INPUT ROWS:
+++

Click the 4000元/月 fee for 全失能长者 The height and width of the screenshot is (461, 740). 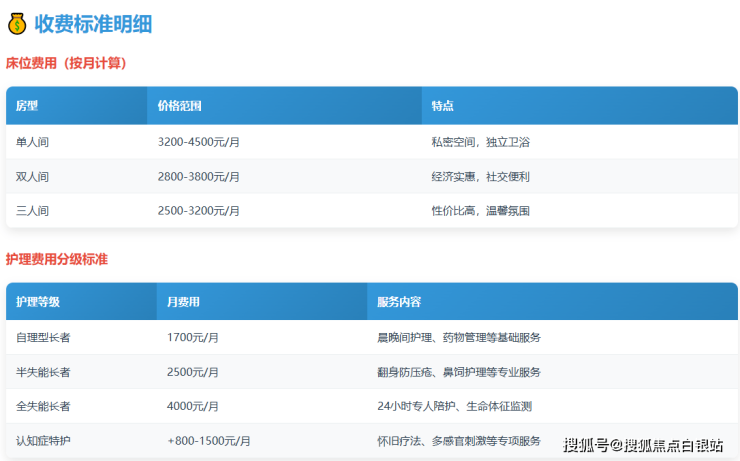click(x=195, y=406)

+++

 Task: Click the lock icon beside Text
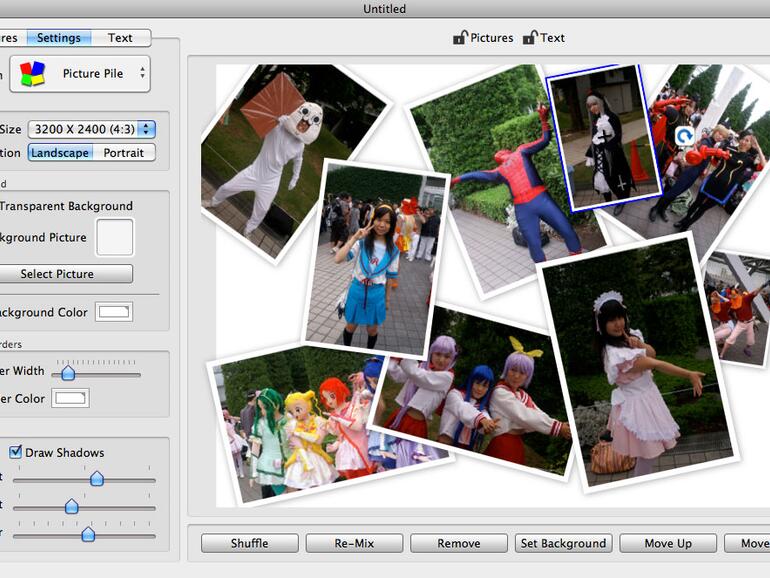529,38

+++

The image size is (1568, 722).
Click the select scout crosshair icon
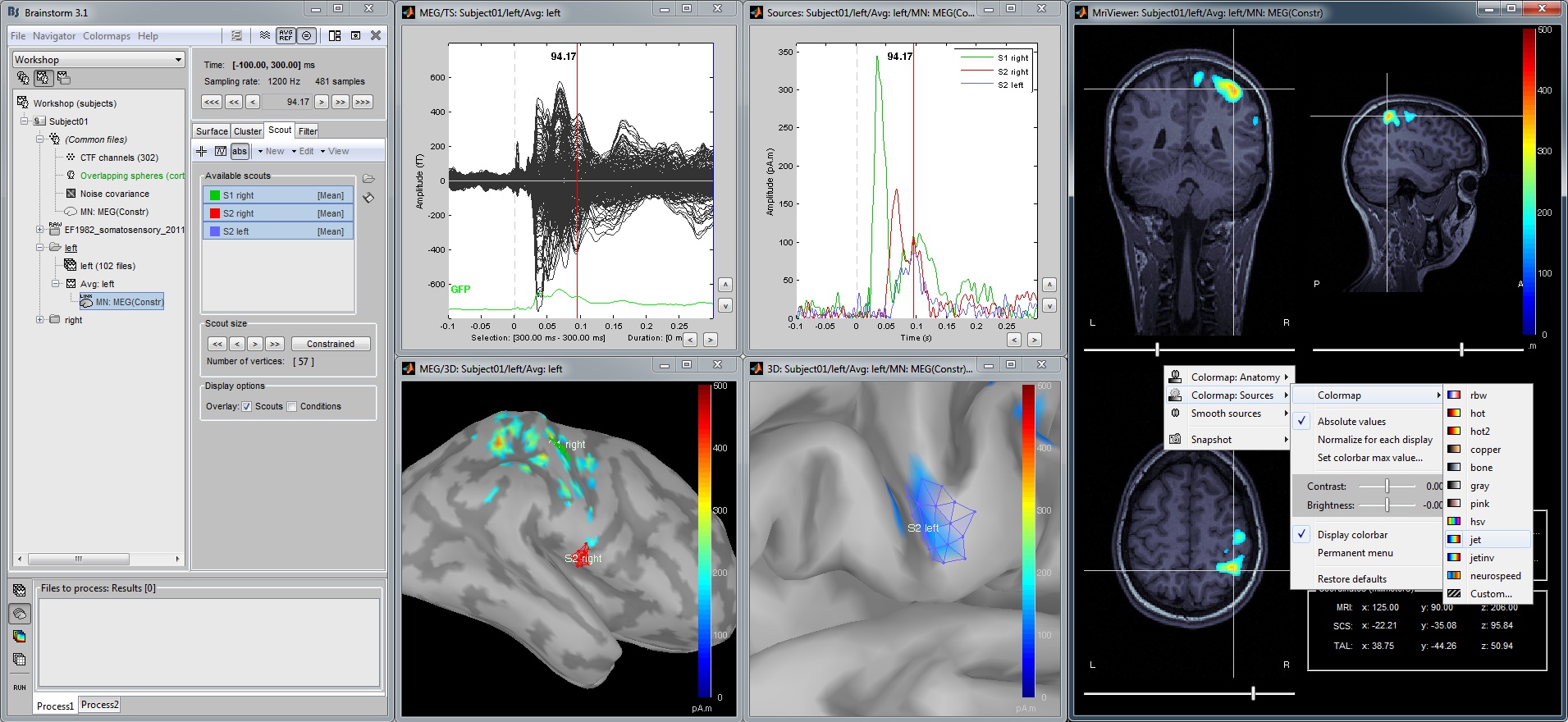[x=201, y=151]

+++

PROBLEM TO SOLVE: Render the material from the line with "The image size is (1568, 722)." up to and including the line with "[x=201, y=151]" as a Markdown table with the columns n and Line, one row per line, skipping blank lines. Leave the pictures out of the answer.

TASK ANSWER:
| n | Line |
|---|---|
| 1 | The image size is (1568, 722). |
| 2 | Click the select scout crosshair icon |
| 3 | [x=201, y=151] |